The last of the four approaches to narrative discussed in Narrative Theory: Core Concepts and Critical Debates (2012) is the antimimetic approach of Brian Richardson, who focuses on the ways that narratives do or do not conform to the usual expectations of representation. As he says:
… nearly every narrative represents some portion of the world we inhabit in one way or another. … That manner of representation may be conventional or unconventional, stylized or straightforward, unmarked or outrageous, clumsy or artistic; it is always constructed. Mimetic narratives typically try to conceal their constructedness and appear to resemble nonfictional narratives, while antimimetic narratives flaunt their artificiality and break the ontological boundaries that mimetic works so carefully preserve. (p. 20)
In broad strokes, then, narratives, whether fictional or factual, are always constructed (certainly by authors — I'm not sure if Richardson considers co-construction by the audience), and while most narratives try to hide or ignore that construction, some narratives play with the details of construction. This distinction holds even for clearly fanciful narratives: on the mimetic hand, Star Wars tries to hide the scaffolding for its outrageous characters, props, and plot lines, whereas the antimimetic Spaceballs reveals the scaffolding, largely to mock it.

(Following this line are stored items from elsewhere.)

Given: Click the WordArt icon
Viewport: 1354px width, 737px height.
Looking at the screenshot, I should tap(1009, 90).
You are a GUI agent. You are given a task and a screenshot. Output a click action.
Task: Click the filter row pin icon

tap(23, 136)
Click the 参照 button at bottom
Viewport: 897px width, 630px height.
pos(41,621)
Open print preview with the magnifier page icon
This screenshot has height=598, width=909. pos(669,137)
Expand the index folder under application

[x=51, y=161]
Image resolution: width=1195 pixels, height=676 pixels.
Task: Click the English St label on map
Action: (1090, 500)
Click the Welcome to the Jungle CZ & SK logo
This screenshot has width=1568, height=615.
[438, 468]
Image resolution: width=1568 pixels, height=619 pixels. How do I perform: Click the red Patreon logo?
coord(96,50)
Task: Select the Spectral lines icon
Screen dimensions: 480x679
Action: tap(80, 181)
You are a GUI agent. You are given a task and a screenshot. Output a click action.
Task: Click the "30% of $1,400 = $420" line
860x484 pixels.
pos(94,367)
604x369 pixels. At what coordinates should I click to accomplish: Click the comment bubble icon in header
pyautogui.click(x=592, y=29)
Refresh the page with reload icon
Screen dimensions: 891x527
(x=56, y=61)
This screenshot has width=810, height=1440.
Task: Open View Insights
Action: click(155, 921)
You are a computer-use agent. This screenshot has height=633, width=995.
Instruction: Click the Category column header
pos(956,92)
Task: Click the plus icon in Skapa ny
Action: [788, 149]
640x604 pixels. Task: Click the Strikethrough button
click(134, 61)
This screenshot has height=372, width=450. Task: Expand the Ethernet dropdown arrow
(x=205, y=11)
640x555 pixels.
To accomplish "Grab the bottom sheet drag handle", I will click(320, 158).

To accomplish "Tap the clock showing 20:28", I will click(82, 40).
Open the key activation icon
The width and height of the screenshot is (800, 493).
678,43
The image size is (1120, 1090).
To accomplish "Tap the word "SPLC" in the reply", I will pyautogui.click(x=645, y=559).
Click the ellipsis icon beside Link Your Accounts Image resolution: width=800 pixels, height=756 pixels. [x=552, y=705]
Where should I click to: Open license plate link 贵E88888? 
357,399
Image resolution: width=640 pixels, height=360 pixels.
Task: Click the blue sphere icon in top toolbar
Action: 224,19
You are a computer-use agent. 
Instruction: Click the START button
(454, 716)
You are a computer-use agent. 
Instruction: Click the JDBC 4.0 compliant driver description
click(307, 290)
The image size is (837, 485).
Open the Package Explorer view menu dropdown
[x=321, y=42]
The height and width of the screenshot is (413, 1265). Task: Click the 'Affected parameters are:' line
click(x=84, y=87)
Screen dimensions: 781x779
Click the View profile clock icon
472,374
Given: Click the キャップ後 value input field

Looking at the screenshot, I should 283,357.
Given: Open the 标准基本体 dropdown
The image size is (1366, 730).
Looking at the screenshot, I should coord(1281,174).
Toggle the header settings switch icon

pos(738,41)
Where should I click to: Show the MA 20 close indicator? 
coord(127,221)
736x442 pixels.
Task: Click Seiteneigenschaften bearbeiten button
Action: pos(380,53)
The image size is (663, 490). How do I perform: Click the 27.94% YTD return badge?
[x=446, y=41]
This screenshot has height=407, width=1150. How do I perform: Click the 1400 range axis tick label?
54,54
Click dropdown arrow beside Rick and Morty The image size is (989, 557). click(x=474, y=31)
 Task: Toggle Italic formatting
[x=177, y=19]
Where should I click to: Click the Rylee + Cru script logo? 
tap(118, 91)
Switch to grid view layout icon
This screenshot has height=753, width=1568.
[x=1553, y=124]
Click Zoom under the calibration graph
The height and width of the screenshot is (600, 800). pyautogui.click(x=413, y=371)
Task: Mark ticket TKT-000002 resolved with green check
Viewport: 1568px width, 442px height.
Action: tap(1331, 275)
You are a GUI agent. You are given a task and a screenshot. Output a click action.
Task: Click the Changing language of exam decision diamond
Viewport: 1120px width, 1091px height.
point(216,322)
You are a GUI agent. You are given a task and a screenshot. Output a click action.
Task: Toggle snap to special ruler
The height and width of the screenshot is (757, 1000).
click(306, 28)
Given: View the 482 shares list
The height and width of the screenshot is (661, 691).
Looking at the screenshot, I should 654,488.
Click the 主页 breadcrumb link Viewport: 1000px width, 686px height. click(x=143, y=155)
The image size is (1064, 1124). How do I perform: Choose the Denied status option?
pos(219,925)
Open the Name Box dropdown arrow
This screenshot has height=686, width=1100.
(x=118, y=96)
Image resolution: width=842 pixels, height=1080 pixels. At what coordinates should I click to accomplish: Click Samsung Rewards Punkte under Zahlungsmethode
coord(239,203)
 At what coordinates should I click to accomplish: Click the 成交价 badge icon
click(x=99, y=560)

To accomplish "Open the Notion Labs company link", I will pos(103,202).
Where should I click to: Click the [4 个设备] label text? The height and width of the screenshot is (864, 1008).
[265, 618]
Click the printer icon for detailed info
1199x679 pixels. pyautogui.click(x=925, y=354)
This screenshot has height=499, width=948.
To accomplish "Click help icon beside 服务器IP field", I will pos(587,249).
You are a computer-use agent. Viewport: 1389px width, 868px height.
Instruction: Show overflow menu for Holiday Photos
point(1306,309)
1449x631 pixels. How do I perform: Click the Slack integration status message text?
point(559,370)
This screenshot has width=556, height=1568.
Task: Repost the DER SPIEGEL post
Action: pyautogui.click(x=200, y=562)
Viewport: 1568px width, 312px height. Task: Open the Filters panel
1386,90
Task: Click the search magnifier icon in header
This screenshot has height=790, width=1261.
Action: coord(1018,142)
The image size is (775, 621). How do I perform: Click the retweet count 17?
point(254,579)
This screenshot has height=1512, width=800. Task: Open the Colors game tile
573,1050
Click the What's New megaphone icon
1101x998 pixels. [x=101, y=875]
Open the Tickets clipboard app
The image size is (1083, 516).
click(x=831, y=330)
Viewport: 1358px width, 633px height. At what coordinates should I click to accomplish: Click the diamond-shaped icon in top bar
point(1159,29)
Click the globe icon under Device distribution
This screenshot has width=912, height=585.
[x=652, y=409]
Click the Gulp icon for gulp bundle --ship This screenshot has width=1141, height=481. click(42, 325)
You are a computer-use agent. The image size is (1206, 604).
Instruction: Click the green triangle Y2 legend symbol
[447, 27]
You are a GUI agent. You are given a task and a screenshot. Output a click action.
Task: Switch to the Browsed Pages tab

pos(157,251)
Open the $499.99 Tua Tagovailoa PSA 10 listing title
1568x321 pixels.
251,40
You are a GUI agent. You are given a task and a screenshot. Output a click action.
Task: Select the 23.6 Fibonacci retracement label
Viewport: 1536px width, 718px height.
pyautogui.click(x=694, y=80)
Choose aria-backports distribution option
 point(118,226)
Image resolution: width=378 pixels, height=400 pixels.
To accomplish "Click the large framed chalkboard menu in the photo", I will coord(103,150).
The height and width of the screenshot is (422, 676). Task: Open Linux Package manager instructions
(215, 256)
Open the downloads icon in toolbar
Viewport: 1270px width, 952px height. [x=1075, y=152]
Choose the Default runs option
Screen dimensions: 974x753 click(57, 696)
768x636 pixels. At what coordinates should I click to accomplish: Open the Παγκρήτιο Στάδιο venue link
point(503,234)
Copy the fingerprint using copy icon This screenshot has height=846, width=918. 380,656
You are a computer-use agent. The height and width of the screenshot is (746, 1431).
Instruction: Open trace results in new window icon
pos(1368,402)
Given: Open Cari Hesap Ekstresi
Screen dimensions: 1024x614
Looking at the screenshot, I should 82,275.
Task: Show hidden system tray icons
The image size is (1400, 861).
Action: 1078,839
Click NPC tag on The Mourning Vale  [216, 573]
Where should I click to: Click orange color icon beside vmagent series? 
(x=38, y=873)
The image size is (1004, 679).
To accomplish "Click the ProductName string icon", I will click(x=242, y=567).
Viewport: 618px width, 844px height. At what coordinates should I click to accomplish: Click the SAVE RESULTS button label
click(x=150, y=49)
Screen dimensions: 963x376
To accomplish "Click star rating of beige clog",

Fictional narratives have more flexibility in this respect as factual narratives are usually held to higher standards. Even when a fictional narrative uses a historical event, readers are usually more tolerant of factual inaccuracies — at worst, considering it sloppy writing; at best, creative license. Not so with Trump's tales of the stolen election. Those of us who do not believe that the story matches the facts probably believe that Trump and his followers are at best delusional and at worst liars and cheats. Richardson says that he is dealing primarily with fictional narratives. Still, I think I can make use of this rather focused approach. Again, it will not by itself provide me the resources to discuss all the issues that I want, but it should give me some tools to explore the Trump stories.